In the year of our Lord Claude Code
I think it is important for reasons of fairness that if a human won’t review their own AI-generated code, we cannot expect other humans to do so either. The time required to conduct a thorough human review is much higher than the time it takes Claude to generate tens of thousands of lines of code. This wouldn’t have been a problem if it were trivial to identify the parts of code that are good and the parts that need to be improved. If 5% of something is bad, and it’s non-trivial to identify which 5%, then the whole is unusable. Separating the wheat from the chaff is the whole point of a code-review.
My bot fights your bot
A follow-up might be that reviewers should incorporate AI to review code. This is similar to the follies of Lord Dorwin in the book Foundation.
Hardin continued: “…Lord Dorwin thought the way to be a good archaeologist was to read all the books on the subject—written by men who were dead for centuries. He thought that the way to solve archaeological puzzles was to weigh the opposing authorities…
― Isaac Asimov, Foundation
In the case of a code-review, the archaeological puzzles are the code-changes and their underlying motivation. An AI model is probabilistically operating on context that may or may not be effectively encoded in the code or the comments. Layered on top is the reviewers’ own lack of understanding of the model entrusted with the task. The lack of pre-existing context, combined with a model’s own probabilistic folly, effectively renders an AI generated code-review of AI generated code insufficient.
I don’t think that’s currently possible as AI models aren’t able to evaluate business logic, architecture, and abstractions to the same level that a human with much larger amounts of context on the same problem might. Partly as all the context isn’t, and potentially cannot be encoded in the form of types/names/functions/documentation etc. But then again, why put a human in the loop at all?
A computer can never be held accountable. Therefore a computer must never make a management decision.
– internal IBM training
Which brings me to the thing that I’ve been wondering about for the last few weeks months.
What is a code-review?
Code-review, IMO, is an instrument for growing our shared understanding of the problem-space, building trust in the code we ship, and in each other. It’s also a framework for establishing accountability. The primary person accountable is the author, but some share of accountability lies with the reviewers. Accountability is one of the cornerstones of civilization, we like to believe that the world is more or less a just place due to the fact that we have measures in place to hold each other accountable. Code-review is one such measure on a much smaller scale, i.e., a codebase. With the advent of vibe-coding and vibe-reviewing, we’ve temporarily decided to ignore the fundamental reason why code-reviews exist.
With whom does the burden of proof lie?
“What can be asserted without evidence can also be dismissed without evidence.”
– Christopher Hitchens
When a PR gets submitted without evidence backing that it improves upon the state of the codebase, it can be rejected without evidence, especially when creating imagined dragons is incredibly cheap, and disproving their existence is materially difficult.

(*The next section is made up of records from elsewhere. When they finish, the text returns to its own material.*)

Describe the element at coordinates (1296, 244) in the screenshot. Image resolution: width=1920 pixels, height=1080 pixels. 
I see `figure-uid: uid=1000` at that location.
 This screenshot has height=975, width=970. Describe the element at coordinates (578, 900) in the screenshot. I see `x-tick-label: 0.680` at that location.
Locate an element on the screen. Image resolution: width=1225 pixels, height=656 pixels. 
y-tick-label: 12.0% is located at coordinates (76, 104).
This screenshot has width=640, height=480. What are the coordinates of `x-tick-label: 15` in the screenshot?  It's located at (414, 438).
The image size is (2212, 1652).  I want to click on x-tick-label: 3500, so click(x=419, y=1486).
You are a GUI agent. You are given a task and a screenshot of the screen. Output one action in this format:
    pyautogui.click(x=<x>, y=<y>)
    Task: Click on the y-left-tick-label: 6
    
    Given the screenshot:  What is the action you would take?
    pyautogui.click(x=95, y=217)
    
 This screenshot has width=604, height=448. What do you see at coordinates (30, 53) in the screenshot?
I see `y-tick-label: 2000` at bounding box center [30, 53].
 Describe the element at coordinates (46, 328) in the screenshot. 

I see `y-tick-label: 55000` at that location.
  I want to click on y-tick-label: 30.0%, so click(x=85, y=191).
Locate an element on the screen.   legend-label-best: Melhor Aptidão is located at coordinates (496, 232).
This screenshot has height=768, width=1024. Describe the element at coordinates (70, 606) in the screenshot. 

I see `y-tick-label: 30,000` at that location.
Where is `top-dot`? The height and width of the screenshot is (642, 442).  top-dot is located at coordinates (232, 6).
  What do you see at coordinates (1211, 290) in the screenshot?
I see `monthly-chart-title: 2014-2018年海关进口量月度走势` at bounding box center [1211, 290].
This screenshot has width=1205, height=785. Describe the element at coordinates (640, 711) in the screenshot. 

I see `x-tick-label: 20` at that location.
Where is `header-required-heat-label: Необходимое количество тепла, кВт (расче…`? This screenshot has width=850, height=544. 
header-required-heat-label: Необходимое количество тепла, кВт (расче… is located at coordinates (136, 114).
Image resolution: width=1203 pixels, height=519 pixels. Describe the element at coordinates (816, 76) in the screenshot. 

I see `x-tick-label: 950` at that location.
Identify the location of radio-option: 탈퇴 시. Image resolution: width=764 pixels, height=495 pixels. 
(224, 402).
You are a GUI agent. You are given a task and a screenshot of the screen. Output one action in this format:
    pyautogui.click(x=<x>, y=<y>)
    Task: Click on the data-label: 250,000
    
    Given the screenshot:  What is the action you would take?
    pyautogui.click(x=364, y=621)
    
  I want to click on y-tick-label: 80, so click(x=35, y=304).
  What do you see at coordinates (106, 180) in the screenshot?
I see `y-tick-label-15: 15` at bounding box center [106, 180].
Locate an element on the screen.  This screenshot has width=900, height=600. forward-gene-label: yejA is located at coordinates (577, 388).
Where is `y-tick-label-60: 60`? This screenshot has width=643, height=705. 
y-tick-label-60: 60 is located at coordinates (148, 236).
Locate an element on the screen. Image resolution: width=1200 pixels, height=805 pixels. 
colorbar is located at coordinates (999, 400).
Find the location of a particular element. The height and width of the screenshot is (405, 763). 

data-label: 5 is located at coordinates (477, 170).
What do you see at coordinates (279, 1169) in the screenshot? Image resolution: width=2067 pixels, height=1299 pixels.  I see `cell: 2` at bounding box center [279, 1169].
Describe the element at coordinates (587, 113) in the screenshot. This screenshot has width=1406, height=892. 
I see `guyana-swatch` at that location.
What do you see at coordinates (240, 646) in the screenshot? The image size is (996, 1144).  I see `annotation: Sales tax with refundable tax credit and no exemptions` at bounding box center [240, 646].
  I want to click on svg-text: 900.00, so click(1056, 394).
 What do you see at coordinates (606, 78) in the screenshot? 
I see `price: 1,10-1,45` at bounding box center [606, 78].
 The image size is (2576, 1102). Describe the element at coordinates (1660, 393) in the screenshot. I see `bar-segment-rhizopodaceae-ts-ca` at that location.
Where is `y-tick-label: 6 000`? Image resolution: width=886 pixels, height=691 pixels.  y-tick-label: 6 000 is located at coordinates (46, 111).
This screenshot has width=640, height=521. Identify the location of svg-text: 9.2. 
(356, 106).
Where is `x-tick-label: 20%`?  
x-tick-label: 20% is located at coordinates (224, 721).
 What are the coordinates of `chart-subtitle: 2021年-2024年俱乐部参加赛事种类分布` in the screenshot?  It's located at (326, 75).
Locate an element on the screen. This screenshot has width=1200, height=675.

Is the human who reviews the PR using AI responsible for approving the PR? Is now the entire team responsible for maintaining the tens of thousands of lines of code added to the repository? When the application goes down, who you gonna call, Ghostbusters? And can the losses due to downtime be billed to frontier model companies?
Closing thoughts
My opinions on this are in-flux to the point that I started writing this at the end of February when the open source world started to reckon with the onset of AI-drive-bys [1] [2]. Instead of this art being finished, it’s merely being abandoned on the 15th of May. Arguments over LOCs and granularity of code-reviews are, IMO, futile devices. Instead, we must re-examine what code-reviews stand for, whether they still serve us, and how must they change to continue to be effective.